Madhyamaka and Advaita Vedānta — Emptiness and Fullness as Two Names for One Reality?
Two traditions arrive at structurally similar conclusions — that ultimate reality cannot be adequately described by ordinary thought and language — through diametrically opposite routes. Nāgārjuna refuses any ultimate positive claim; Śaṅkara makes the maximally positive claim: Brahman alone is real. The question is whether this difference is fundamental or merely expressive.
AdvancedShared starting point
Both traditions agree that ordinary perception and thought cannot access ultimate reality. Both insist that the apparent multiplicity of the world — distinct, independent objects with their own natures — is somehow not the final story. Both use the two-truths framework (conventional and ultimate) and both have practitioners who describe liberation in similar terms: a falling-away of the sense of a separate self.
Both reject naive realism. Both argue that the 'self' of ordinary experience is not ultimately real. Both claim their position is misunderstood as nihilism (Madhyamaka) or as a form of rigid monism (Advaita) — and both vigorously defend themselves from these charges.
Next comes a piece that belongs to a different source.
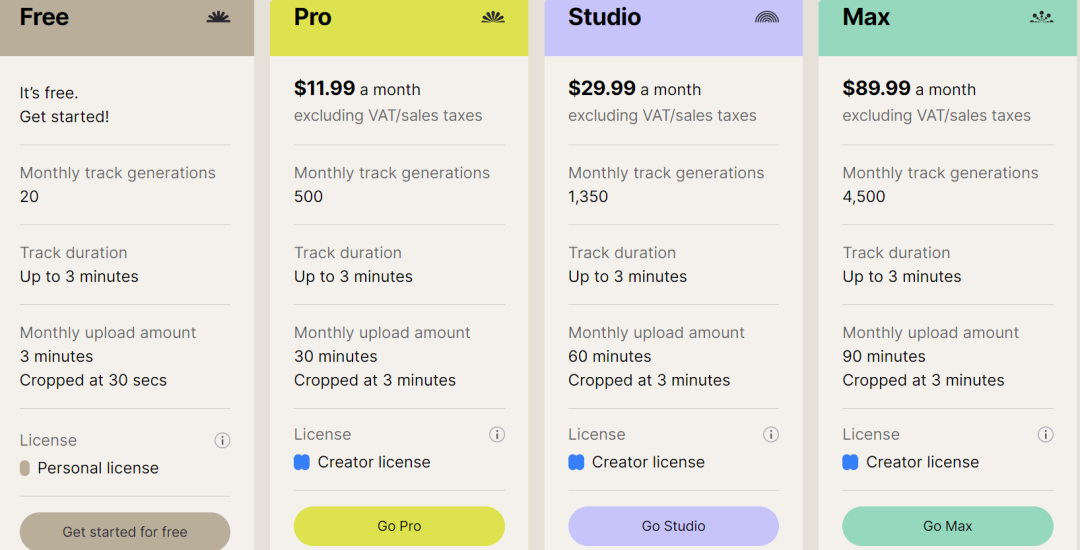This screenshot has width=1080, height=550.
Task: Click blue Creator license badge in Max
Action: click(x=850, y=462)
The shared context: both traditions emerged from intense debate with Buddhist and Brahmanical opponents respectively, and both were shaped by the need to articulate a position that was neither 'the world is real and independent' nor 'the world is simply nothing.'
Where the traditions diverge
Śaṅkara: ultimate reality is Brahman — pure consciousness, infinite, blissful. It is the fullest possible being. The world is not a separate reality but Brahman appearing through māyā. The individual self (jīvātman) is ultimately identical with Brahman.
Nāgārjuna: there is no ultimate positive reality. Śūnyatā (emptiness) is not a thing, a substance, or a ground. It is the absence of svabhāva (inherent existence) from all phenomena — including Brahman, including consciousness, including emptiness itself. Any positive ultimate — even pure consciousness — would require a nature of its own, which is exactly what Madhyamaka denies.
Śūnyatā vs Brahman
The deepest disagreement: Advaita requires an ultimate substratum — Brahman — that is the ground of all appearance. Without such a ground, the appearance of the world would be 'appearance of nothing.' Madhyamaka denies that any ground is needed or coherent. Appearance does not require a substance that appears. The two-truths doctrine: at the conventional level, the world functions perfectly; at the ultimate level, nothing has inherent existence — including Brahman.
Śaṅkara would respond: Nāgārjuna's śūnyatā is itself a concept. If emptiness is predicated of all things, then emptiness is something. Either it has inherent existence or it doesn't — if it doesn't, the claim 'all things are empty' is itself empty, and Madhyamaka destroys itself. Nāgārjuna anticipated this objection (Vigrahavyāvartanī) and argued that his statements about emptiness are themselves conventional statements — not ultimate truths — which is why emptiness is empty of inherent existence too.
The individual
Advaita: the individual self (jīva) is ultimately identical with Brahman. The sense of individuality is a superimposition (adhyāsa) on pure consciousness. Liberation is the recognition of this identity.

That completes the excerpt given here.